Consultants awarded Black Hats and White Hats for their work on Baltimore’s highway plans


Figure 1. The 10-D plan for the harbor crossing at Federal Hill, in effect 1961 – 1973

Consultants in 2023 – how will your work look in 50 years? In a presentation to the Baltimore Chapter of Lambda Alpha International, Evans Paull put Baltimore’s highway planners to this test: how did their 1960-1975 vintage plans stand up to the test of time?

“a bunch of thugs… evil, evil people.” J. E. Greiner Co. manages to earn the blackest hat of all the consultants, partly because they authored the highway alignment (pictured above) that we have dubbed the “Future Investment Prevention Program” – it would have gutted Federal Hill and (later named) Harbor East.
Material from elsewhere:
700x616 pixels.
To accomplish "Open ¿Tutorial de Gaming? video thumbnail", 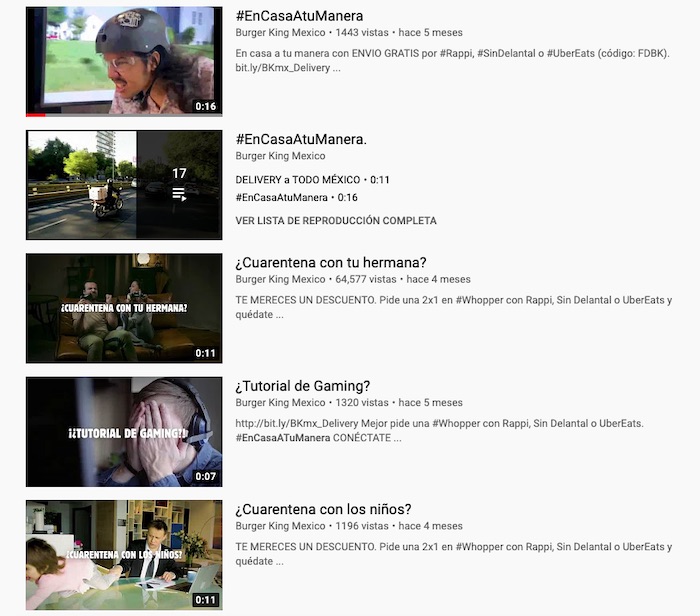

However, Greiner truly earned their black stripes by: 1). Working to undermine the substitute plan for the Ft. McHenry alignment; 2) (allegedly) bribing former Governor and Vice President Agnew; 3). spying on their fellow consultants in the Urban Design Concept Team; and 4). Lynching George Nilson, the attorney for the Leakin Park advocates – he was thrown off the case due to Greiner’s underhanded tactics. Stew Wechsler, one of the leaders of the highway protesters, called Greiner “a bunch of thugs… evil, evil people.”

Working Class Historic. At the other end of the spectrum, clearly in the White Hat corner, we have Robert Kerr of the Urban Design Group, who was hired by the city in an attempt to discredit the historic designation of Fell’s Point. However, Kerr instead backed the designation. Quoting Stop the Road, “Kerr found that, of 354 structures, 76 percent were of “primary,” “exceptional,” or “major” consequence for preservation. Kerr finely articulated the case for preservation of Fell’s Point as a representation of working-class life, saying, “Who is to say that there is less dramatic and human value in the record of the manner in which the average citizen or artisan or mechanic lived out his life than in the artifacts, objects and setting associated with the great events and moments of human history?”

The Ft. McHenry coup d’état. But for the motherload case study of a consultant working against the interests of their clients (and earning a star-spangled white hat for their efforts), we nominate Nathaniel Owings and Stuart Bryant of the architectural firm Skidmore, Owings & Merrill (SOM). Owings essentially engineered a coup d’état when his plan for the Ft. McHenry harbor crossing was adopted despite his entire oversight group favoring the pictured harbor crossing at Federal Hill. Bryant earned his white stripes by (as his overseers succinctly phrased it) “aiding and abetting the enemy.” SOM took extreme heat, endured a $600,000 delay in reimbursements, but they won the battle for the soul of Baltimore. This is a story that you just have to read to believe that it actually happened.